Matt. 5:13-16

Roy Osborne
October 2010


Before the coming of Jesus Christ into the world, very few had any true concept of life after death.   From the ancients in the east, who believed in reincarnation, to the American Indian who dreamed of a happy hunting ground, most of the concepts of future life were built on imagination and traditional lore.  Even those who knew about God had only a hazy concept of the hereafter.  The Jews themselves were divided on the subject, and the Saduccees did not believe in the resurrection at all.

So Jesus brought the only definitive hope man ever had.  Until He came, there
was no real hope and no real concept of where man came from, any meaning to his life or any expectation of life after death.   This gives new meaning to the next words of Jesus in the Sermon on the Mount:  “You are the salt of the earth”, and “You are the light of the world”.   For the first time, men would hear real hope proclaimed and a real purpose to their existence revealed.

Even though these words were spoken to His special Ambassadors, who were chosen to take the story to the world, they should also be taken seriously by everyone who claims Jesus as his Lord.  You may never preach a sermon from an official pulpit, nor make a missionary journey to some foreign land, but you are still a minister for Christ and a missionary in a world burdened by sin.

Note the way Jesus ended this admonition:  “Let your light shine before men, that they may see your good works, and glorify your Father in Heaven”.   Your commitment to Jesus Christ means a new life…a new set of standards to live by…a new attitude and responsibility to your fellowman. 

As we noted in the last essay, most people are not converted by formal sermons preached by professional preachers.  Over the years of my ministry, I have found that most of the really converted are people who have been influenced by the good life of some sincere Christian.  “Good works” do not necessarily mean some special work of charity.  It means acting in every situation with concern for the other person, and with kindness and gentleness of spirit.  It means honesty and uprightness in the ordinary activities of every day, and a pleasant demeanor that makes everyone feel safe and comfortable in your presence.  It is not what you do especially but what you are that affects people for good and glorifies your Maker.

Salt makes eating worthwhile for most people, and the salt of the earth makes living worthwhile, for it gives real meaning to life and hope for the future.  When there is a storm and the lights go out, we are crippled until they come back on.  So, the light of the world brightens the path and offers us a guide to make our lives not only happier, but with a peace that nothing else affords.  Those who belong to Christ have the awesome privilege of giving these things to those whom they touch along life’s road.

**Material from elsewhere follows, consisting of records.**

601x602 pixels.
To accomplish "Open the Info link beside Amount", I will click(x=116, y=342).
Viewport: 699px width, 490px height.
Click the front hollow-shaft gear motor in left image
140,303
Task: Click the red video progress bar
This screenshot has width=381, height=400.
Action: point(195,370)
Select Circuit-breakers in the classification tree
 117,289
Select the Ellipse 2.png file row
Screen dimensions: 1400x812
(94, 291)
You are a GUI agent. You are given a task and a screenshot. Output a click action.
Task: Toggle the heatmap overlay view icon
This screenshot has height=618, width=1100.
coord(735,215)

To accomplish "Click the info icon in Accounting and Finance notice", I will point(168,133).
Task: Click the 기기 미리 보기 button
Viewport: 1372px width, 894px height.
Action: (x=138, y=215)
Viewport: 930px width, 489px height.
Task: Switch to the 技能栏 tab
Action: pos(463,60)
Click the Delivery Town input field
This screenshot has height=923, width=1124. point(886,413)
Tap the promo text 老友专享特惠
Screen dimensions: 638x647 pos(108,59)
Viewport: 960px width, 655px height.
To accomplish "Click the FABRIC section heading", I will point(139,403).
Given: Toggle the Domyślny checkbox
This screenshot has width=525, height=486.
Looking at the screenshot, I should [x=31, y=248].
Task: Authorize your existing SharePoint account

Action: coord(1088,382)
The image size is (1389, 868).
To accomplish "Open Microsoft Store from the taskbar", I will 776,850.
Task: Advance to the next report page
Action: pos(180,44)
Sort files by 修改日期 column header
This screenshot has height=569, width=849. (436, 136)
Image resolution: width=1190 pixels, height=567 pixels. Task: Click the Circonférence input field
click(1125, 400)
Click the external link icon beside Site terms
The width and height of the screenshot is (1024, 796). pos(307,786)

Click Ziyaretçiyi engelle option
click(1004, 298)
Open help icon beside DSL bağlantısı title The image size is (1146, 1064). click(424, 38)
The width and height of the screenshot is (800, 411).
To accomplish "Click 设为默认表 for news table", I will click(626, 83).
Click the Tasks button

The great problem lies in the habit, that too many have, of “joining the church” and never letting it touch their daily life.  Those who confine their religion to the church building leave the light and the salt in the pew.  They, therefore, miss out on the great privilege of joining Jesus in bringing joy and peace to the world.  How wonderful it would be if every Christian allowed the Lord to be their companion every hour of the day, and always acted as He would direct.  The salt of the earth and light of the world would make the world around you a much happier and hopeful place to live.